A Game is not just for Christmas ……

Jude Sweeting, Director of Quality & Enjoyment

‘The room was filled with laughter and everybody embraced the project so now we’re going to do something like this every month!’

It’s great this month to hear the new possibilities emerging from the senior team at Halliwell, in Tunbridge Wells.  They had a go at exploring playfulness by playing a game together. At Ladder to the Moon games are not just for Christmas and not just for children either. A game is something where people invest their time fully together in a process of ‘doing’ without – for once – being concerned about the outcome.

They allow for some ‘messing about’ by creating false purpose. Messing about is not just a great pastime it allows people to ‘re-create’ themselves as individuals and we strongly recommend it.

So why might all this be particularly important in a care? Well we notice, and people tell us, that actions and conversations in homes tend very often to focus on the achievement of specific outcomes.

While these conversations can still be creative in nature the outcome focus can constrain the thinking to doing the things that we know will work. Nothing wrong with that but often there is no newness, inspiration is missing and there is no space for discovery.

As part of the support we give to companies developing their culture of creativity, we ask leaders in homes to try out new approaches with their teams that open up playfulness. We ask people to try out some ‘games’ together because ‘games’ provide fresh opportunity to build openness, acceptance and relationships.

Games allow a world where the outcome doesn’t really matter – even though we may feel the edge of competitiveness in the playing.  We have found that to improve relationships and trust the most productive games are often those that have the most impossible outcomes to achieve. And they usually cause the most laughter, which allows for openness and connection.

Such was the case at Halliwell when the Heads of Department, who meet every month, were split in to 3 groups and asked to build the tallest tower in 30 minutes, out of sellotape, marshmallows, string and spaghetti (uncooked!).
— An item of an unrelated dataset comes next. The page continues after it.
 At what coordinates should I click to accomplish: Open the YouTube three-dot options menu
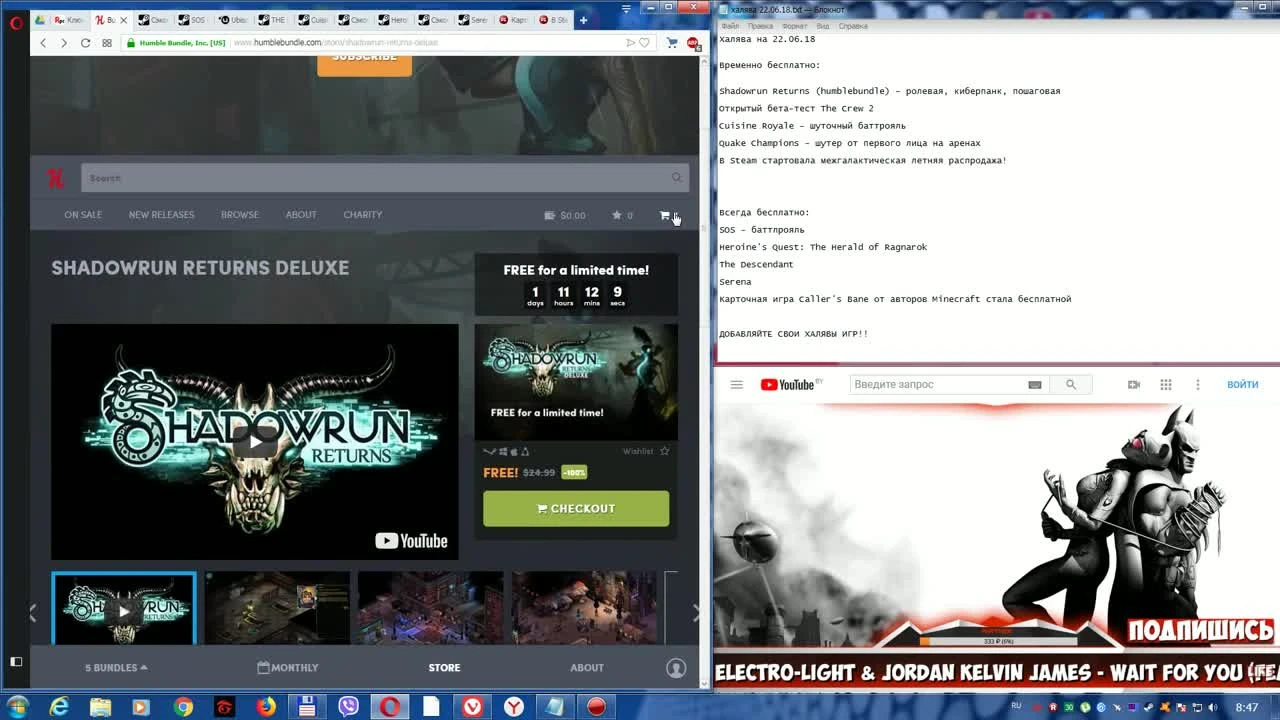pos(1197,384)
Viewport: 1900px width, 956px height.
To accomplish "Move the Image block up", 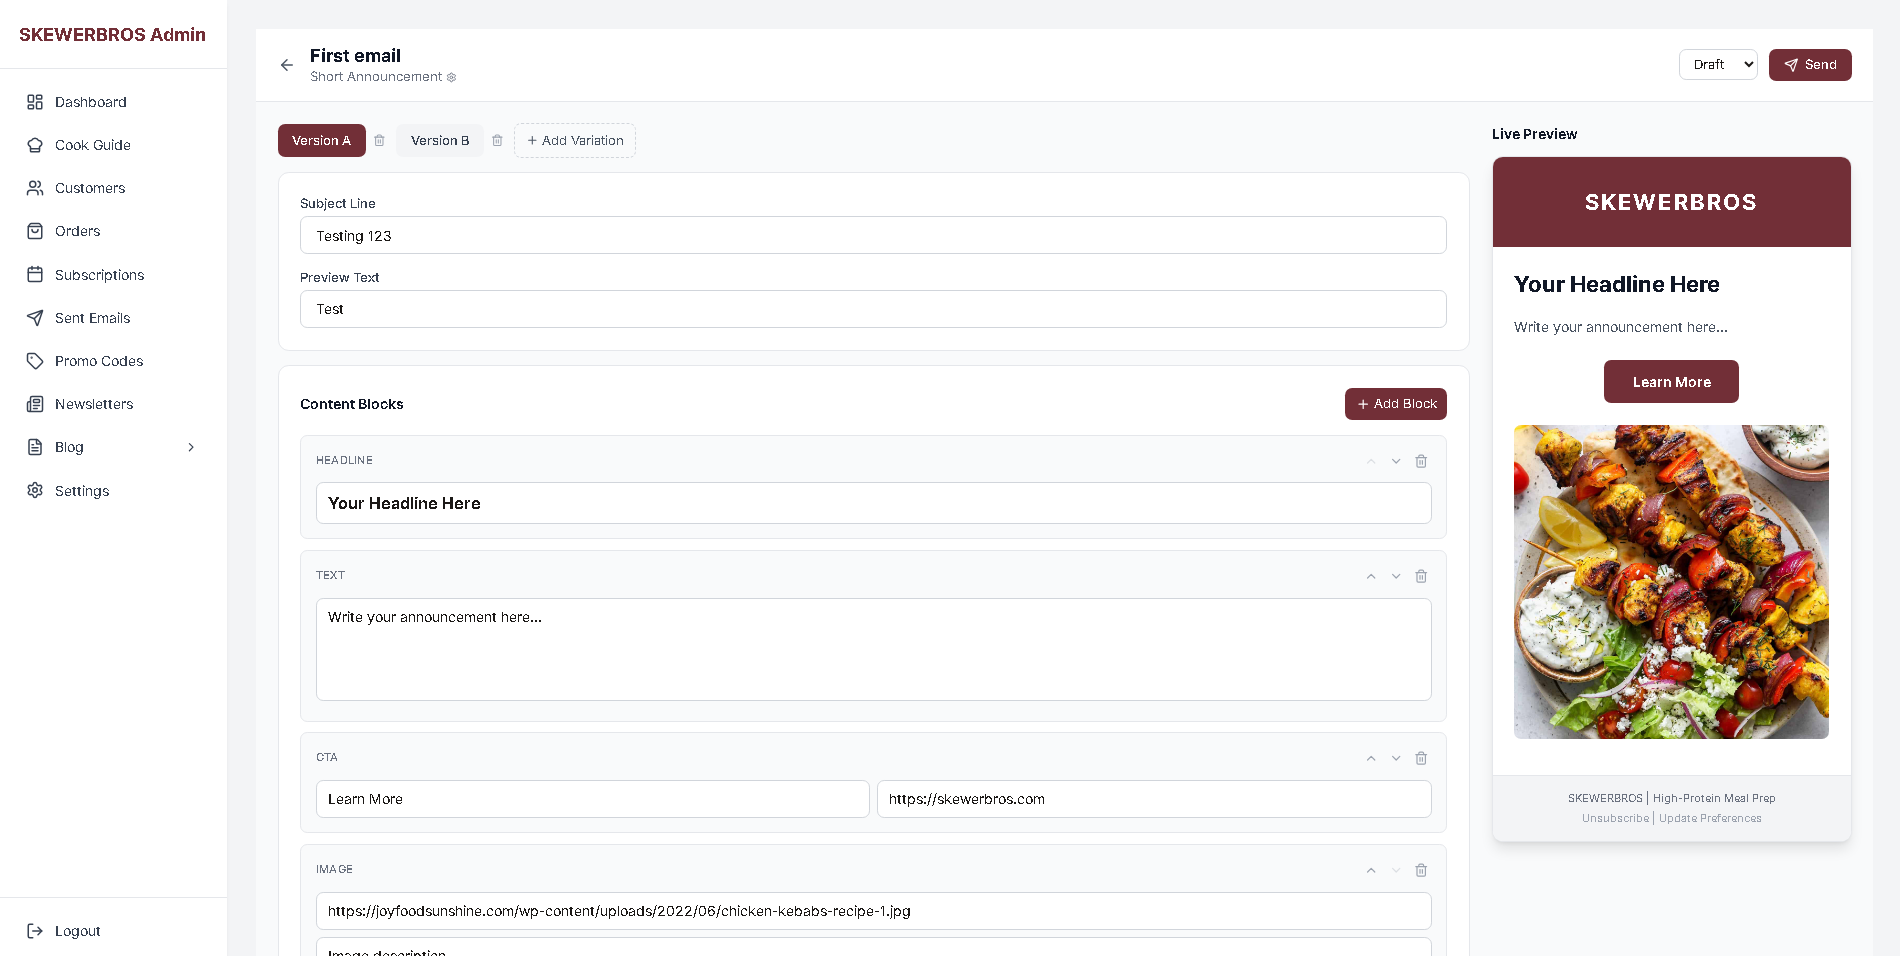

Each team member was assigned a role e.g. time-keeper. They discovered their ingenuity more as the materials ran out, in the case of the sellotape, or simply didn’t comply as when spaghetti snapped and marshmallows melted.

I am told that the results rival the famous towers of Blackpool and Paris – and the leaning tower in Pisa and the team were talking about their efforts for days afterwards.

Congratulations Halliwell for bold creative leadership and encouraging the heart of the senior team!